Sporting Clays: The Game

Clays IconSporting Clays is a challenging clay target game designed to simulate field shooting. On a Sporting Clays course, shooters are presented with a wide variety of targets that duplicate the flight path of gamebirds, such as flushing, crossing, incoming and other angling shots.

Courses are laid out in natural surroundings and typically include five or 10 shooting "stations" with shooters moving from one station to the next to complete the course. Each station presents shooters with a different type of shot. At a "grouse station", for example, shooters might face flushing "birds" that zip in and out of the trees. At a "decoying duck" station, incoming targets may float in toward the shooter. Most courses make use of natural features such as woods and ponds to create a realistic setting for each type of shot. At any station, targets may be thrown as singles, simultaneous pairs, following pairs (one target right after the other), or report pairs (the second target launched at the sound of the gun being fired at the first). To further challenge shooters, target size may vary from the standard trap/skeet clay bird to the smaller "midi" and "mini" targets, or a flat disc shaped "battue" target. There are even special "rabbit" targets that are thrown on end and skitter across the ground.

Unlike trap and skeet, where a mounted gun is permitted, Sporting Clays courses demand that the shooter start out with a "low gun" (butt of gun below the shoulder) until the target comes into view.

A full round of Sporting Clays usually consists of 50 or 100 targets (depending on the number of stations) with 10 targets normally thrown at each station. When shooting in squads, shooters typically rotate turns from station to station. At most stations, shooters call for each target(s) which may be released with up to a 3-second delay.


Clays ShooterSince no two Sporting Clays courses are alike and target angles and speed at individual stations may be changed from time to time, it is difficult for shooters to "groove in" as they might in trap or skeet. As a result, Sporting Clays scores are generally not as high as the scores in traditional clay target games such as trap and skeet. For example, the average necessary for a AA classification in trap is 97%. In Sporting, the average necessary for a AA rating is 80% for the United States Sporting Clays Association (USSCA) and 75% for the National Sporting Clays Association (NSCA). The typical field gunner will break 35-40% of the targets on his first attempt and 50% is a reasonable goal for a shooter getting started in Sporting Clays. New shooters can attain a classification after shooting 300 (classification) targets.

Sporting Clays is by no means an exclusively competitive game. Indeed, more shooters participate just for the fun of it and to get in some excellent practice for hunting seasons.

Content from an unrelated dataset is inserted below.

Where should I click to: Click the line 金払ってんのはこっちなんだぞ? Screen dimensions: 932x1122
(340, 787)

Firearms: Sporting Clays is essentially a field game and an upland gun is well suited to this shooting sport. The most popular guns for this game, especially on the competition side, are 12 gauge autoloaders and over/unders. Hunters who prefer the 20 gauge may certainly use their smaller gauge guns on the Sporting Clays course. Sporting Clays courses occasionally sponsor 20 gauge shoots. Skeet, improved cylinder and modified, are the chokes most often used in this game. It's not uncommon for the avid Sporting Clays shooter to use interchangeable choke tubes to accommodate different stations during a round.

Ammunition: Trap and skeet shotshells (shot sizes #9, #8, and #7-1/2) are the appropriate loads for Sporting Clays. Rules prohibit the use of shot sizes larger than #7-1/2, more than 1-1/8 ounces of shot or a powder charge in excess of 3-1/4 dram equivalent.

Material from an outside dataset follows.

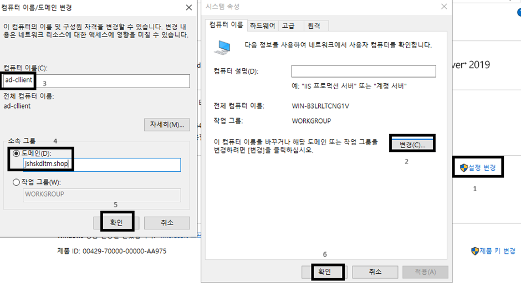The width and height of the screenshot is (521, 302).
Task: Open the 원격 tab
Action: tap(314, 25)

Sporting Clays had its origins in the United Kingdom more than 60 years ago where it was first developed as a teaching and practice layout for developing wingshooting skills. Introduced to the United States in the early 1980s, Sporting Clays is the fastest growing of all the shotgun sports. More than several hundred courses have been established throughout the country and there are many more informal courses at smaller gun clubs and shooting preserves.